FixOrDelete

ThoughtStorms Wiki

Context: ThoughtStormsIsNotAMuseum / CleaningUpThoughtStorms

(ReadWith) ForgettingInThoughtStorms

Nick Milo tweeted :

How many older notes (2+ years old) have you continued to link to? To grow?

Or do you always start from nothing with re-googling?

Or does Life just make the old notes obsolete?

And I responded (https://twitter.com/interstar/status/1515600186986401797)

Big challenge for me. My personal wiki is 20 years old. I'm often bumping into pages full of dead links or outdated ideas.

One question is "fix or delete"? Use Wayback Machine to recover link or just delete it?

But the biggest issue I've found is it throws new notes into disrepute. I look at something and think "if X seemed so important back then but is completely forgotten now, is it worth writing about Y who seems like the new X and might be equally ephemeral?"

You start wanting to wait until you really know how important something or someone is going to be.

But if you do that you lose all the "life" from your notes.

Notes that last a long time blur the distinctions between the hyper-timeliness of social media and something longer term. But that brings is own dilemma.

Nick responds :

I feel the dilemma here. What percent of outdated notes are ones written in your own words? My hope would be that it's a smaller % than the number of notes of collected words/links from others

For the percent that are your own notes, perhaps the note changes in importance, but still carries meaning: like going from "awesome idea" to "nostalgic idea I had once". Like in "Inside-Out" how happy memories get tinged with a bittersweet quality.
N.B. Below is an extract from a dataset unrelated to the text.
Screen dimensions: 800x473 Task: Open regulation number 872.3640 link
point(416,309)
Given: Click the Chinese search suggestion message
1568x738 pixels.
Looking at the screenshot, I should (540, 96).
Pages where I wrote the equivalent of a post or short essay tend to last longer than items which are links to external things. EXCEPT the pages where I said "here's what I think is going to happen about X" which, long term are always outdated and wrong.

Problem is I had a habit of freely mixing description and speculation in my longer form writing. And even writing which isn't explicit links is often still in regard to external events or technological innovations, which didn't pan out as I expected.